В самом сне присутствую яркие суицидальные мотивы. Сновидица отчаянно хочет попасть в чёрное жерло преисподней, куда рвутся толпы покинувших мир живых. Ей даже удаётся опустить жетон в адское метро. Но тот, кто излучает свет спасает сновидицу и лечит её на перекрёстке двух миров. Хочется особо обратить внимание на "плавильную печь" в самом жерле адского метро. Об этой "плавильной печи" писал в одном из своих видений Алекс Виндгольц. Он говорил, что в этом котле людей превращают в ничто, они теряют память и себя как личность. Из полученных разложенных ингредиентов далее лепится новая человеческая форма. Подобное "людское варево" видел и я в одном из своих снов.
Сновидица просто устала от жизни, от постоянного надрыва и борьбы за существование. Ей не хочется разрывать связь с погибшей матерью, и она готова на всё, даже войти в мир мёртвых, чтобы сохранить истончающуюся связь с матерью.
21. Трещина между мирами
Снилась мама, молодая и красивая, будто она мне рассказывает о том, от чего умерла, затем мы с ней идем сквозь узкий сумрачный проход меж бетонных плит к свету, к высокому стройному красивому дереву на небольшой, залитой солнцем площади, пройти пытаются помешать небольшие кошки. Но мы подходим к дереву, на его ветвях снова кошки, очень красивые. Я замечаю на нижней ветке красивущего кота, светло-серого с «дымом», с висячими ушками и удивительными огромными янтарными глазами. «Это и есть твой кот», – говорит мама.
Кот прыгает ко мне, и мне он очень нравится. После этого становится темно. Ночь, мама уходит на громадный корабль, и я за ней, хотя мне нельзя ни в коем случае, но кот, обращаясь ко мне, говорит, что с ним можно. На судне, в кромешной темноте, длинный стол, как картежный. Он ломится от еды, там много людей, поражает то, что многие интеллигентны и хорошо воспитаны, один вообще назвался философом/ визуальное сходство с Томасом Мором/. Напротив него мы и сели. Маме было хорошо с этими людьми. Кот превратился в весьма обаятельного мужчину, прежними остались только янтарные глаза. Но когда все начали есть, меня начало страшно тошнить.

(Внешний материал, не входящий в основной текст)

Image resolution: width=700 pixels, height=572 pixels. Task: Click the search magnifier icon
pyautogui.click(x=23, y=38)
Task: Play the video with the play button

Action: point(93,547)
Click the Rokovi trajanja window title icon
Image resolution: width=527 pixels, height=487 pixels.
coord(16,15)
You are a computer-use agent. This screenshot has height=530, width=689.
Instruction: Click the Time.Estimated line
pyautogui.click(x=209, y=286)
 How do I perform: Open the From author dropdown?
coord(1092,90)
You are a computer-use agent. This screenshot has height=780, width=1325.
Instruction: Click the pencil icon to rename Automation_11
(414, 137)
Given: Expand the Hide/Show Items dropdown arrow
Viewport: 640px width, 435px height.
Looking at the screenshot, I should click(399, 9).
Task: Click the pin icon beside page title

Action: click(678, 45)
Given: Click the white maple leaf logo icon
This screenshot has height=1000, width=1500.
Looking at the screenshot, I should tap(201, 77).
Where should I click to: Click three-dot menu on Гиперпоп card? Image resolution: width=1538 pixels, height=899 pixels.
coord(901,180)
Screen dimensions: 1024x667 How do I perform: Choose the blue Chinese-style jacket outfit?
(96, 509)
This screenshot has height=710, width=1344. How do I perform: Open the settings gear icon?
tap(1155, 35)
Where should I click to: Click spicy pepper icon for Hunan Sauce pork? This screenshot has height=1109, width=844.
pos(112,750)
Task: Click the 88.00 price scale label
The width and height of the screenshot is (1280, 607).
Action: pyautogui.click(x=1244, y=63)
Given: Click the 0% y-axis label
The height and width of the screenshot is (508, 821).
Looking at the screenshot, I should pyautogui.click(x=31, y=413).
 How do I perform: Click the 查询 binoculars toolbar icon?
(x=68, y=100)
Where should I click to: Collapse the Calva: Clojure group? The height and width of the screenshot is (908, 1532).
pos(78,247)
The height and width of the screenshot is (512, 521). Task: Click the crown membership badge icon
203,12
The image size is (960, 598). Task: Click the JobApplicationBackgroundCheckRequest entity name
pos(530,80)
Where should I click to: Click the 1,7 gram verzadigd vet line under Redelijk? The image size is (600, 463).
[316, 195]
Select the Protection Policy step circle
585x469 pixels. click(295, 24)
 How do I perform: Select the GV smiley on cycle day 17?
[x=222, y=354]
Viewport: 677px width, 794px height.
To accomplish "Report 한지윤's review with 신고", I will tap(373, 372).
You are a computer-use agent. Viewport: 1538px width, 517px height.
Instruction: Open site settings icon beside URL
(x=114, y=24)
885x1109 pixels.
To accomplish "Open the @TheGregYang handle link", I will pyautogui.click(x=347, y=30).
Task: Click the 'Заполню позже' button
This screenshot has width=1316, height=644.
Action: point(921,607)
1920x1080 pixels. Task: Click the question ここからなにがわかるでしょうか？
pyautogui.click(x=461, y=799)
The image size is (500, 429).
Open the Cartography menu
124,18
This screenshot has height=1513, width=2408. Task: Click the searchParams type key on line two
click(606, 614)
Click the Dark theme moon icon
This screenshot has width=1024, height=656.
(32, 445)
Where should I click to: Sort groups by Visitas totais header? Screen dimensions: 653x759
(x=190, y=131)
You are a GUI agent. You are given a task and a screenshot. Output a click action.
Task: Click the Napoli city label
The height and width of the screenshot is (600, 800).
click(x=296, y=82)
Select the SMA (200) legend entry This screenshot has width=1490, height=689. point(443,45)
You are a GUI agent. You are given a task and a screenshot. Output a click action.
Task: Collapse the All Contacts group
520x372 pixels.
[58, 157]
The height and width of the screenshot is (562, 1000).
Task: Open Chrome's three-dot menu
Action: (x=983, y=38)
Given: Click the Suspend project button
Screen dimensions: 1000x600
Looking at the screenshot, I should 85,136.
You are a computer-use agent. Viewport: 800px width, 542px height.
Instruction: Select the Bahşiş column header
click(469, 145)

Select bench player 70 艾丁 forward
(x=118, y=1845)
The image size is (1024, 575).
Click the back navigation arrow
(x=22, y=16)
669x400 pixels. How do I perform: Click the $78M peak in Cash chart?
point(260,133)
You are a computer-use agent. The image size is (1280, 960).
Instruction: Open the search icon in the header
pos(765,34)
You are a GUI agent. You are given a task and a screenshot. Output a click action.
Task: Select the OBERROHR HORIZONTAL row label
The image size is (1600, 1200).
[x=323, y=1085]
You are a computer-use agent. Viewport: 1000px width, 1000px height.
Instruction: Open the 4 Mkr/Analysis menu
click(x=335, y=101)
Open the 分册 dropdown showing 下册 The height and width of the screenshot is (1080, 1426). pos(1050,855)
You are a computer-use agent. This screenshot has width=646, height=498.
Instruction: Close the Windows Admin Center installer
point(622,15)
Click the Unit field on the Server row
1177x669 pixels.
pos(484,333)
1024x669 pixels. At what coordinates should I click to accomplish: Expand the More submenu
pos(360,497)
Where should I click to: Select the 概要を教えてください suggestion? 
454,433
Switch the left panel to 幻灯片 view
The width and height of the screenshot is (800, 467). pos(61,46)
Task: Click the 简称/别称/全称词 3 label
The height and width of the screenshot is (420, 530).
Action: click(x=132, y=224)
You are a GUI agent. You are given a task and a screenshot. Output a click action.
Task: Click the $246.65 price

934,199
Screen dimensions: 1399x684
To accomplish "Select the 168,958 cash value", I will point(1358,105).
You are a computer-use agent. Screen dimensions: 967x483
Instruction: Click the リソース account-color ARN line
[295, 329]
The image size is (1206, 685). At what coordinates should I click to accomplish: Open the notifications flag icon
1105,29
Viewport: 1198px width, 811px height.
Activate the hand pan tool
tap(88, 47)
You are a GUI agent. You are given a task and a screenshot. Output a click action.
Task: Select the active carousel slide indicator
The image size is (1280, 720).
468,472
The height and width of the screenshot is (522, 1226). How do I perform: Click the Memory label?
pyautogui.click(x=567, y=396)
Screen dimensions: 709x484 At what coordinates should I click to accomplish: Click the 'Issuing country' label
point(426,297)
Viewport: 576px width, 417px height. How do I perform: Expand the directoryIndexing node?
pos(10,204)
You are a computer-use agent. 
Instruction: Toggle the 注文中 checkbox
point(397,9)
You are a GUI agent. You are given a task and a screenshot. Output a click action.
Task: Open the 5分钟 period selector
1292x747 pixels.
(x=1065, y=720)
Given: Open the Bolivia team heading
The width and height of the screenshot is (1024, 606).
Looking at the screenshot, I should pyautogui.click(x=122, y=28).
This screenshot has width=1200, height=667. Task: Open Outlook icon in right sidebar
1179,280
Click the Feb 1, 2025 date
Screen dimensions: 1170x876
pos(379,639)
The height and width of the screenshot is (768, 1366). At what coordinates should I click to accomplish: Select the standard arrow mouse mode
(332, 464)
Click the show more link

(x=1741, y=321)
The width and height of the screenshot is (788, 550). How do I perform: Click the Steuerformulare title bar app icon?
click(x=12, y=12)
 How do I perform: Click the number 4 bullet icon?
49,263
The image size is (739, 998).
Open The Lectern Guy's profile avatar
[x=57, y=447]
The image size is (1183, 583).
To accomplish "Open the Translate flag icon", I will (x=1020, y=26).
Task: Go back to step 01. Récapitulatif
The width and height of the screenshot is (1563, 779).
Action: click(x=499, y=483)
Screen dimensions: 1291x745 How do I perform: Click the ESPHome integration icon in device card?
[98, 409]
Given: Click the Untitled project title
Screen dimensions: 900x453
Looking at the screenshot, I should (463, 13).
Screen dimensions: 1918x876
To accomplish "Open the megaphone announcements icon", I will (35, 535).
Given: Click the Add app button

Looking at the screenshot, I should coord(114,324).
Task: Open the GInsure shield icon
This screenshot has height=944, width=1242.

Тогда кот мне говорит.
-Пошли отсюда быстро, пока не убрали сходни!
Меня не отпускал философ, а еще я заметила, что люди в этом темном помещении преображались: одни молодели, другие стремительно старели. "Они такие, какими хотят быть", – догадалась я. Мне страшно захотелось отведать еды со стола, хоть и тошнило до жути, но мужчина-кот, извинившись перед философом, сказал, что мне надо на палубу, посмотреть на звезды. Мы вышли на палубу, причем, кот толкал меня в спину, торопил. Когда подошли к борту, оказалось, что основные сходни убрали, но остались ненадежные, в одну доску, для матросов.
-Иди же, иди!, – почти крикнул мне мужчина-кот. – Мы на другой планете, они мертвые, ты что, тоже хочешь?!
– Хочу!, – уверенно отвечаю, хотя черная вода между бортом и берегом, а также чужое черное-черное небо с непривычными созвездиями вызвали смутный страх. Но еще страшнее были сходни, шаткие, толщиной в одну доску. Тошнота усилилась до такой степени, что мне было все равно. Тогда мужчина-кот так толкнул меня в спину, что я кубарем полетела по сходням...а очнулась в космическом корабле. Мужчина-кот сидел надо мной и, увидев, что я открыла глаза, сказал.